Sport Climbing

What Is a Kilter Board?

A Kilter Board is an adjustable-angle training wall with large, friendly holds and LED-lit problems set through an app, designed to be more accessible and fun than other system boards. The lights show each problem's holds, and the changeable angle suits a wide range of abilities, making it popular for both training and casual sessions.

What Is a MoonBoard?

A MoonBoard is a standardized, steeply overhanging training wall with a fixed layout of holds and an app that sets thousands of shareable benchmark problems. Because every MoonBoard is identical worldwide, climbers can compare their performance and train on the same problems anywhere, making it a benchmark tool for serious bouldering strength.

What Is a Campus Board?

A campus board is an overhanging training board fitted with horizontal rungs that climbers move up and down using only their hands, with no feet, to build explosive pulling power and contact strength. Invented by Wolfgang Güllich, it is a powerful but high-stress tool best reserved for experienced, well-conditioned climbers.

What Is a Hangboard?

A hangboard (or fingerboard) is a wall-mounted training board with edges, pockets, and slopers of varying sizes, used to build finger and grip strength through timed dead hangs and repeaters. It is the most popular and effective tool for targeted finger training, but its intense loading makes a careful, progressive approach essential to avoid injury.

What Is a Dead Hang?

A dead hang is hanging from a hold, bar, or hangboard edge with straight, relaxed arms and engaged shoulders, used both as a rest position on the wall and as a core finger-strength exercise. Timed dead hangs on a hangboard are one of the most effective ways to build the specific finger strength climbing demands.

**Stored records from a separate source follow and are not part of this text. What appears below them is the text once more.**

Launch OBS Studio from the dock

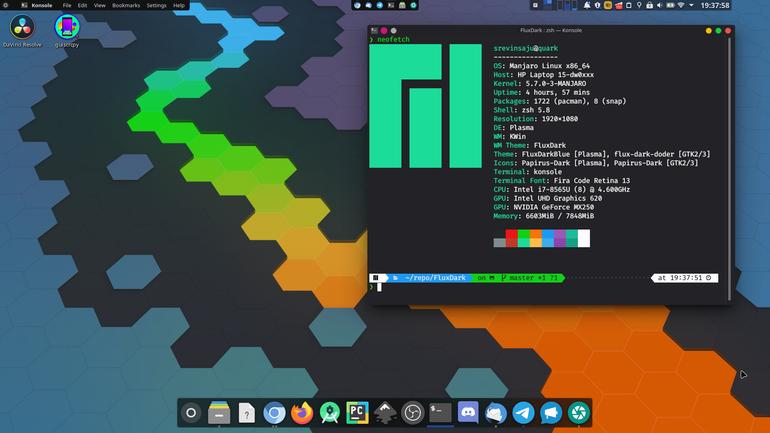tap(413, 413)
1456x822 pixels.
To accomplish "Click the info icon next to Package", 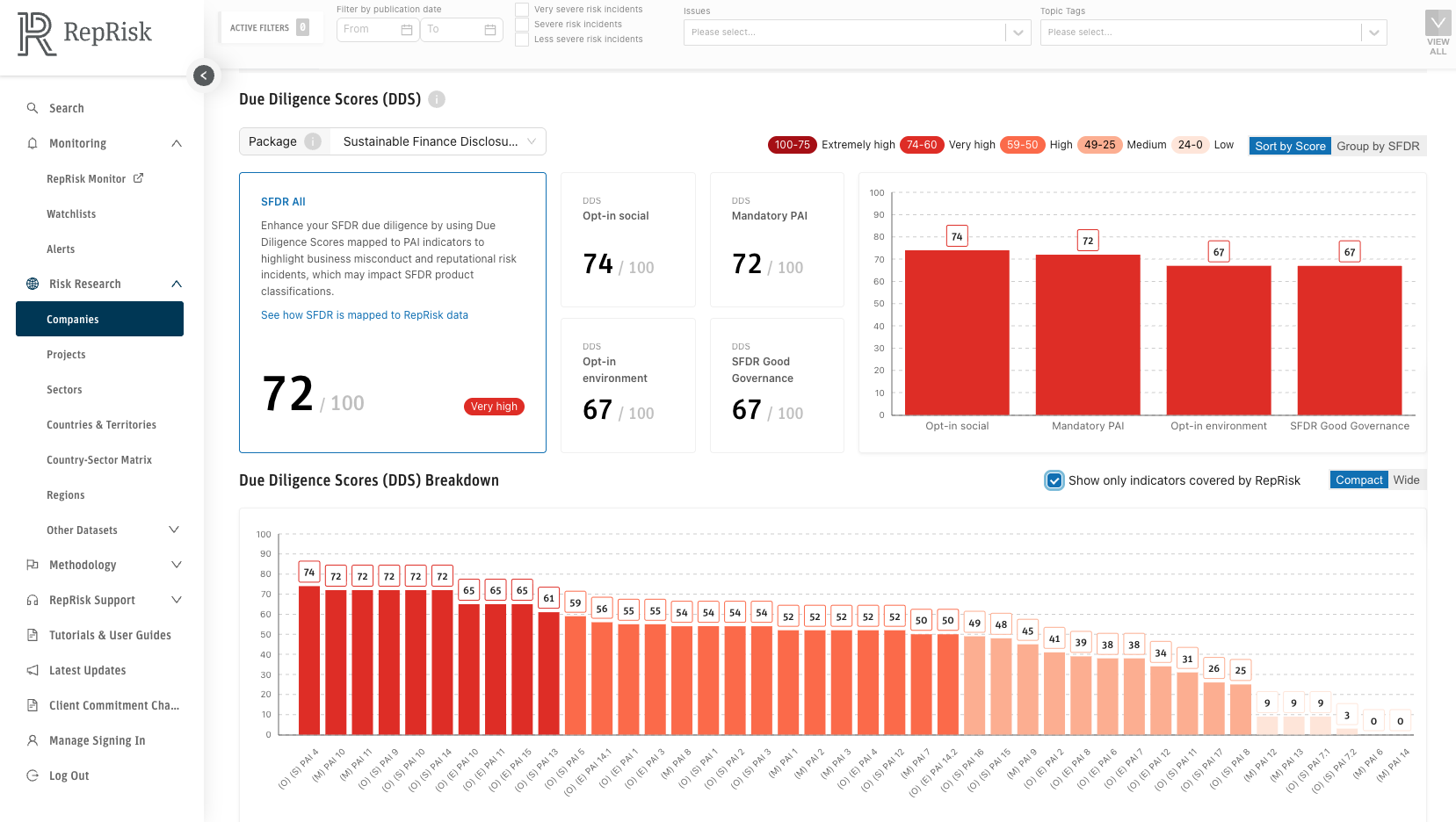I will (x=313, y=141).
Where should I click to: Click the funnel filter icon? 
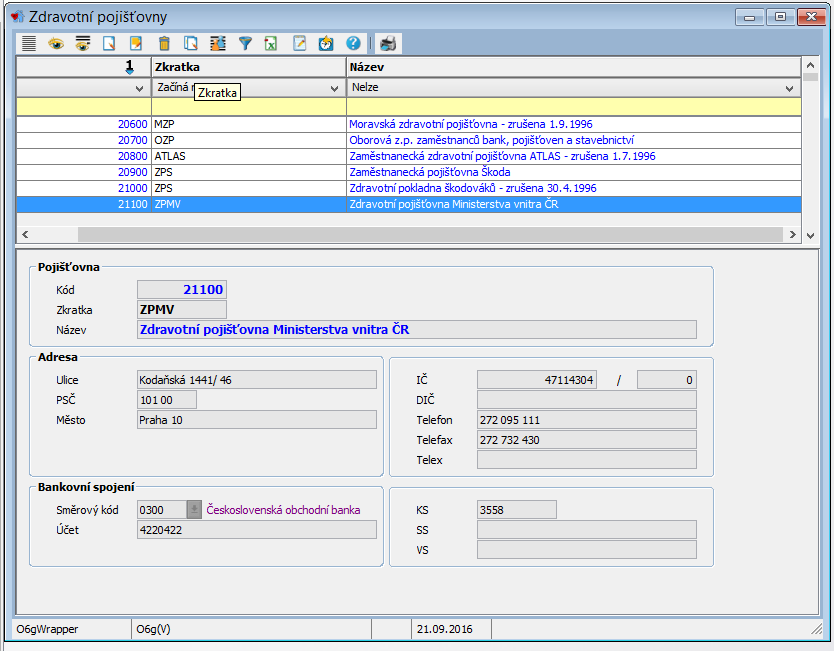[245, 44]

What Is a Knee Bar in Climbing?

A knee bar is a resting and locking technique where you wedge your leg between two opposing surfaces — jamming the knee or thigh against one and the foot against the other — so the leg supports your weight and frees your hands. A good knee bar can offer a precious no-hands rest on steep terrain.

What Is Spotting in Bouldering?

Spotting is the technique of guiding a falling boulderer to help them land safely on the crash pads, protecting their head and steering their body upright rather than trying to catch their full weight. A spotter stands ready with hands up, and good spotting is a key safety practice in bouldering, where there is no rope.

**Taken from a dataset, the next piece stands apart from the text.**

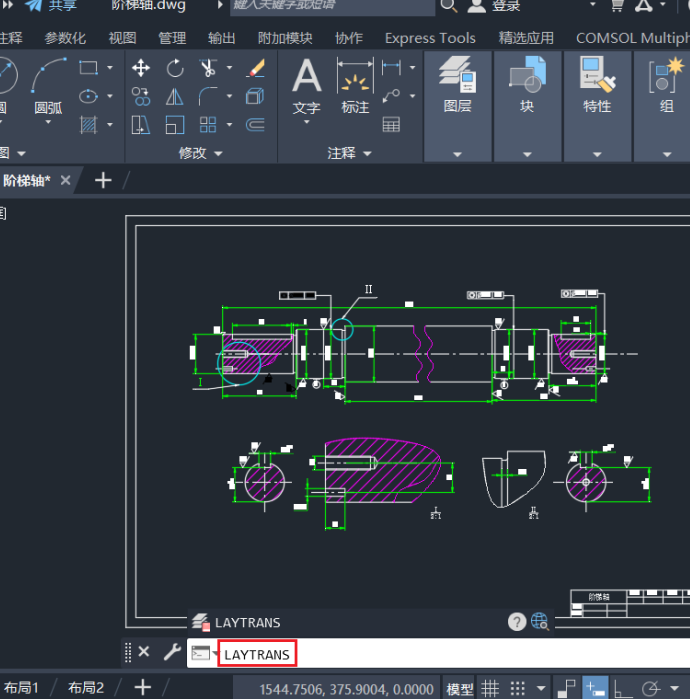Select the Rotate tool
This screenshot has width=690, height=699.
(175, 68)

What Is a Whipper in Climbing?

A whipper is climbing slang for a big, dramatic lead fall — a long, often swinging plunge taken when leading above your protection. Whippers are a normal part of pushing your limit on safe, well-protected sport routes, where the dynamic rope and an attentive belayer turn them into a relatively harmless, if thrilling, experience.

What Is Barn-Dooring in Climbing?

Barn-dooring is when a climber's body swings uncontrollably away from the wall like a door on a hinge, because their weight isn't balanced over their points of contact. It typically happens when the useful holds are all on one side of the body, and is corrected with techniques like flagging to counterbalance.

What Does Being Pumped Mean in Climbing?

Being 'pumped' is the burning, swollen feeling in the forearms when they fatigue from gripping, as metabolic by-products and blood build up faster than they clear. A pumped climber loses grip strength and may be unable to hold on, so managing the pump — through rests, efficient movement, and shaking out — is central to endurance climbing.